ASSIGNED TASK:
The line with "Given: Click Piccoli's 6.33 rating badge", the line with "939x500 pixels.", and all lines between them in the material below: return these exactly, and no others.

DATA IN THIS EXERCISE:

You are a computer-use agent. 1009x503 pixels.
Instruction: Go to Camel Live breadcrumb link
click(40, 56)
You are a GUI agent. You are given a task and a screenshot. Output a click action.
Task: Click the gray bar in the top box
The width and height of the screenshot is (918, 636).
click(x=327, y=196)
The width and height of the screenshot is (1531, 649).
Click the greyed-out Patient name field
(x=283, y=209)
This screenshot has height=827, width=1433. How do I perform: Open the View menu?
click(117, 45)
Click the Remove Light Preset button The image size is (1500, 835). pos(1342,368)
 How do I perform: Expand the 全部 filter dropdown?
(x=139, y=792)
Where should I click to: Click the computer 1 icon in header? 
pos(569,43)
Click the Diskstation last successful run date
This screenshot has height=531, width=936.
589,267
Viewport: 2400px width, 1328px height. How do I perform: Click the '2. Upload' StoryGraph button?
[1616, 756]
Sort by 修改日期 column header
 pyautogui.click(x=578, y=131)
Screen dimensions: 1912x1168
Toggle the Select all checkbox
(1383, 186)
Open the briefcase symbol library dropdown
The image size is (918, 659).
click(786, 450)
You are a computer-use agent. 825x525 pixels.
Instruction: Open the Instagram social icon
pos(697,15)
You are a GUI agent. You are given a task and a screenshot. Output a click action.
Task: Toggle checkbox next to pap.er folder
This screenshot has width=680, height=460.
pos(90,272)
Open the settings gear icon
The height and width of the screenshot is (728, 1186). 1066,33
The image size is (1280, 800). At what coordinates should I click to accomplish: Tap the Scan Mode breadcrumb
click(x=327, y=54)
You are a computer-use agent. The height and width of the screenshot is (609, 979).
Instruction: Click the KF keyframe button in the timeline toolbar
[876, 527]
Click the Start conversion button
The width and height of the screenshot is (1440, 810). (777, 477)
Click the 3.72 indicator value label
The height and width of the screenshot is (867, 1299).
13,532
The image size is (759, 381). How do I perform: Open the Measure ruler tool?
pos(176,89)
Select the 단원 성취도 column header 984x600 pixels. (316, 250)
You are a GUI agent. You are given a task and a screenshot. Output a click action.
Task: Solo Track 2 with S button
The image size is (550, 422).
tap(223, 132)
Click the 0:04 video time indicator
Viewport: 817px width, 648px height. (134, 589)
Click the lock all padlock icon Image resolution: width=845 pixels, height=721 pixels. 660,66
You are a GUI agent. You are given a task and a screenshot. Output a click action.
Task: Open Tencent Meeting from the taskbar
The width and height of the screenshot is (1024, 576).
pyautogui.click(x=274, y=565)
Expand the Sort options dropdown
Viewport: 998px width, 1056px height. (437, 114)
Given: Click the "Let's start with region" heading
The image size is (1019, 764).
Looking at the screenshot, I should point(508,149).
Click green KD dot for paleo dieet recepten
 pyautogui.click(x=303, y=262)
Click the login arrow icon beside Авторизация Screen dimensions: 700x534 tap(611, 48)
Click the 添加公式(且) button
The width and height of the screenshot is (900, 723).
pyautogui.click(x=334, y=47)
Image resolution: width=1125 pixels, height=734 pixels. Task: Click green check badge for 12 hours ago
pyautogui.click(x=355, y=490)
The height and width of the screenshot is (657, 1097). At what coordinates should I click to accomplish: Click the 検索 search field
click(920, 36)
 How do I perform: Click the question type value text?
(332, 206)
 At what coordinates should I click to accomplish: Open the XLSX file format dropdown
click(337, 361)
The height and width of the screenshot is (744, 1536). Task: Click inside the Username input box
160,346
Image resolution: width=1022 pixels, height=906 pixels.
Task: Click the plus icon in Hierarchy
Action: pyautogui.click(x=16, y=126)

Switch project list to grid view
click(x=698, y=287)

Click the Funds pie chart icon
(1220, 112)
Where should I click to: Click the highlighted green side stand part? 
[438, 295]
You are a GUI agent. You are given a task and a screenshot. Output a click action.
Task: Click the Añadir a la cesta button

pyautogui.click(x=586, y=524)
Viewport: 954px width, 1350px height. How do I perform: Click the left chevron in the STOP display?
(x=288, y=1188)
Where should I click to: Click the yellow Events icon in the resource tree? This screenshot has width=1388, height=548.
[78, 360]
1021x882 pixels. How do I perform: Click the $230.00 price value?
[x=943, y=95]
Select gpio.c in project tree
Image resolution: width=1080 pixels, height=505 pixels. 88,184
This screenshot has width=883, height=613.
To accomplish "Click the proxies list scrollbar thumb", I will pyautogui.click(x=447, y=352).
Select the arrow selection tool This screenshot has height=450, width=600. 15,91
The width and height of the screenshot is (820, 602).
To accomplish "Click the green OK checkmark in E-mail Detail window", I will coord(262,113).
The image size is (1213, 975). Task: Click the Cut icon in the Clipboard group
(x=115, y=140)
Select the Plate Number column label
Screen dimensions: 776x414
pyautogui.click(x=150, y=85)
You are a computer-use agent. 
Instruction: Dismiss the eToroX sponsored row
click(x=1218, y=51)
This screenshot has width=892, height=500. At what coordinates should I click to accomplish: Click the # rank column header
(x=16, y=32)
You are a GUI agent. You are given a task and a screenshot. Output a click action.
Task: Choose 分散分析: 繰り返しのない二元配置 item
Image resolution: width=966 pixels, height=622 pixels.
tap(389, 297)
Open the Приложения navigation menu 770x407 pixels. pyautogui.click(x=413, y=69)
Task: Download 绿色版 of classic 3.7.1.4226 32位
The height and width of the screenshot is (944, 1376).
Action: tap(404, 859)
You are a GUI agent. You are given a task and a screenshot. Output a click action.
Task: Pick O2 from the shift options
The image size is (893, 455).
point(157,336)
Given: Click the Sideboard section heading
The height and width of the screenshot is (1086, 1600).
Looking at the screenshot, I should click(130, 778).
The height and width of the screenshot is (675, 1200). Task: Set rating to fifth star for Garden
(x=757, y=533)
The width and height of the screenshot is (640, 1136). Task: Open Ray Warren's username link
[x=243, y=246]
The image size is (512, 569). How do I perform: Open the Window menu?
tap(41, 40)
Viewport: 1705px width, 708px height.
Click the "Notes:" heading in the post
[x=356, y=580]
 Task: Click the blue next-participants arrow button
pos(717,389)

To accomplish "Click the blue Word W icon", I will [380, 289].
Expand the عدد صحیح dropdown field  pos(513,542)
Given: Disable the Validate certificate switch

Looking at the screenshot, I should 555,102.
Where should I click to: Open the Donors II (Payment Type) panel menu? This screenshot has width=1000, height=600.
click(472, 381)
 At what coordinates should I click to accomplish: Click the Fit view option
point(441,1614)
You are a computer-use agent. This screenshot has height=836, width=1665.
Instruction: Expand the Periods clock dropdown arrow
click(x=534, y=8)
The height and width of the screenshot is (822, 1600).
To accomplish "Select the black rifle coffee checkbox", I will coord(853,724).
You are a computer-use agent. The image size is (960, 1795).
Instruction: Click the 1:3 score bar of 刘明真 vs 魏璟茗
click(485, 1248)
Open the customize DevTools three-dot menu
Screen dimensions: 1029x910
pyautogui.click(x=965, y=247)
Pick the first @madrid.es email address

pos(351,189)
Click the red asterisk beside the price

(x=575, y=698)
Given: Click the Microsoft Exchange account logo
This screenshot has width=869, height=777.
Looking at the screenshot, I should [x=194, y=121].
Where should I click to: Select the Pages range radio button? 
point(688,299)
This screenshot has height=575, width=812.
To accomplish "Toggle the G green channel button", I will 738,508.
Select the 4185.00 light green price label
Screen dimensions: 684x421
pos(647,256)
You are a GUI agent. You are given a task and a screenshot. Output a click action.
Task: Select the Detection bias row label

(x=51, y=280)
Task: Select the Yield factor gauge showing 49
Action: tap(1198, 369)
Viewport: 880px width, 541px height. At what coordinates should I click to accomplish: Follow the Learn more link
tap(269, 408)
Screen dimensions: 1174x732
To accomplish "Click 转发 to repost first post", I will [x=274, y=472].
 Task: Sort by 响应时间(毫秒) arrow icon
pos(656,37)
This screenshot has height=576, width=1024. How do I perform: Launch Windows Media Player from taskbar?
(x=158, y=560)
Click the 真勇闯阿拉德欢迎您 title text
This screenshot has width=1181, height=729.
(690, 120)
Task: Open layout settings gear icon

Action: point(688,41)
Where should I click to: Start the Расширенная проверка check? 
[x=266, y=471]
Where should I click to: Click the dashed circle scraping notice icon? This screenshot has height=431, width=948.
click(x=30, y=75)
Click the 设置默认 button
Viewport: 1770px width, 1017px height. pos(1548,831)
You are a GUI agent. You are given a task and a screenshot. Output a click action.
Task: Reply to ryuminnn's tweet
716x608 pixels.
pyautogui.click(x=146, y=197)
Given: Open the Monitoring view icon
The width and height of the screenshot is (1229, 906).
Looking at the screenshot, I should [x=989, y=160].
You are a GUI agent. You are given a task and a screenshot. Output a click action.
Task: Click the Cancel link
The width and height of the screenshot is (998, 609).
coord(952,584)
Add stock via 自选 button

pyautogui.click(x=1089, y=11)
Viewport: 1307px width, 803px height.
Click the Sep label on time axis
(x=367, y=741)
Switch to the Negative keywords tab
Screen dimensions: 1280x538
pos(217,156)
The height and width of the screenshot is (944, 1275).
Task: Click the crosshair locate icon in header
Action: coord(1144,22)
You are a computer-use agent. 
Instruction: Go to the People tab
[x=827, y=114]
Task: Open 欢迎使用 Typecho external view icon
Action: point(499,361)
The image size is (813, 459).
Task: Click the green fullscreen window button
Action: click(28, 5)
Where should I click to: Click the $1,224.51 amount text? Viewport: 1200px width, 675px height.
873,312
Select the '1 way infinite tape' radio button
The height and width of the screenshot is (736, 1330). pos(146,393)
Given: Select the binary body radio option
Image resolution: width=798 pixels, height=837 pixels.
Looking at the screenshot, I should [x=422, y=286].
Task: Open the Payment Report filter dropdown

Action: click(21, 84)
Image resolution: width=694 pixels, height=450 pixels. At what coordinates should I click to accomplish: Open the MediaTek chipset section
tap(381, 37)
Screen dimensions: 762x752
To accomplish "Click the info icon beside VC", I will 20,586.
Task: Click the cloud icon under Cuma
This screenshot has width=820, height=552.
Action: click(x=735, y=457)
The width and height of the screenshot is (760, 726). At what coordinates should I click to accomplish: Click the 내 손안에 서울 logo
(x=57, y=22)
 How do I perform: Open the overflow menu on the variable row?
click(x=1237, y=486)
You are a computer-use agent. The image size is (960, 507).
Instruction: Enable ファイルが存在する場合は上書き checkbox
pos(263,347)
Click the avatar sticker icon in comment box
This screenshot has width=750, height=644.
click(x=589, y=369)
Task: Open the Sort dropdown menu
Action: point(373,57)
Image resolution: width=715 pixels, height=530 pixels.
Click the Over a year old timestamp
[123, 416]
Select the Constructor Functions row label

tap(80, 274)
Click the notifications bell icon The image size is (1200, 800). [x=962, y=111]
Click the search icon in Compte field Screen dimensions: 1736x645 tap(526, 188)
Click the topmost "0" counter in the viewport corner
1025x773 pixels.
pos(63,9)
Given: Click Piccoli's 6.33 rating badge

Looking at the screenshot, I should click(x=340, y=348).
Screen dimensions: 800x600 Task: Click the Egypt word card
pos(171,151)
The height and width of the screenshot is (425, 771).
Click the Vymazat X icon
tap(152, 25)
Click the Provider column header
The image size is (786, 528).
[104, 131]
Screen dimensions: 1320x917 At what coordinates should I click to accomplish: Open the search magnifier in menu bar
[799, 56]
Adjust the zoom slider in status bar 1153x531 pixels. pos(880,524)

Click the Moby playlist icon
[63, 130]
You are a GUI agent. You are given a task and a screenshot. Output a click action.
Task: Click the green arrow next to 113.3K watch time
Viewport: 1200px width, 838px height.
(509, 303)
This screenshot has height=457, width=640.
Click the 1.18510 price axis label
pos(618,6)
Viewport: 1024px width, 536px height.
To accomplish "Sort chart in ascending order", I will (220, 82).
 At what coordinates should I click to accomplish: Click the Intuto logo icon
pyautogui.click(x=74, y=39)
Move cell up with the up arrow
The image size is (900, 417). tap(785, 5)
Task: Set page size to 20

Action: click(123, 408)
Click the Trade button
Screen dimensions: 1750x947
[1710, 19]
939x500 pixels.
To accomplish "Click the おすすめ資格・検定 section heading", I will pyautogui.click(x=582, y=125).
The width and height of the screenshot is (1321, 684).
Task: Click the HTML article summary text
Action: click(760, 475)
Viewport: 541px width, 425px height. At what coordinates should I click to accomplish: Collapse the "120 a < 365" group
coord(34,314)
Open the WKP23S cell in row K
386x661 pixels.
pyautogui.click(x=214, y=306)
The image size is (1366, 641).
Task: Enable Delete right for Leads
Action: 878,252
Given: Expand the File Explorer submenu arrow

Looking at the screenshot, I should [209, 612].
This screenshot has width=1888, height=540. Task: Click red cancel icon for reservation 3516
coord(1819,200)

RESULT BELOW:
Given: Click Piccoli's 6.33 rating badge

Looking at the screenshot, I should click(x=340, y=348).
Screen dimensions: 800x600 Task: Click the Egypt word card
pos(171,151)
The height and width of the screenshot is (425, 771).
Click the Vymazat X icon
tap(152, 25)
Click the Provider column header
The image size is (786, 528).
[104, 131]
Screen dimensions: 1320x917 At what coordinates should I click to accomplish: Open the search magnifier in menu bar
[799, 56]
Adjust the zoom slider in status bar 1153x531 pixels. pos(880,524)

Click the Moby playlist icon
[63, 130]
You are a GUI agent. You are given a task and a screenshot. Output a click action.
Task: Click the green arrow next to 113.3K watch time
Viewport: 1200px width, 838px height.
(509, 303)
This screenshot has height=457, width=640.
Click the 1.18510 price axis label
pos(618,6)
Viewport: 1024px width, 536px height.
To accomplish "Sort chart in ascending order", I will (220, 82).
 At what coordinates should I click to accomplish: Click the Intuto logo icon
pyautogui.click(x=74, y=39)
Move cell up with the up arrow
The image size is (900, 417). tap(785, 5)
Task: Set page size to 20

Action: click(123, 408)
Click the Trade button
Screen dimensions: 1750x947
[1710, 19]
939x500 pixels.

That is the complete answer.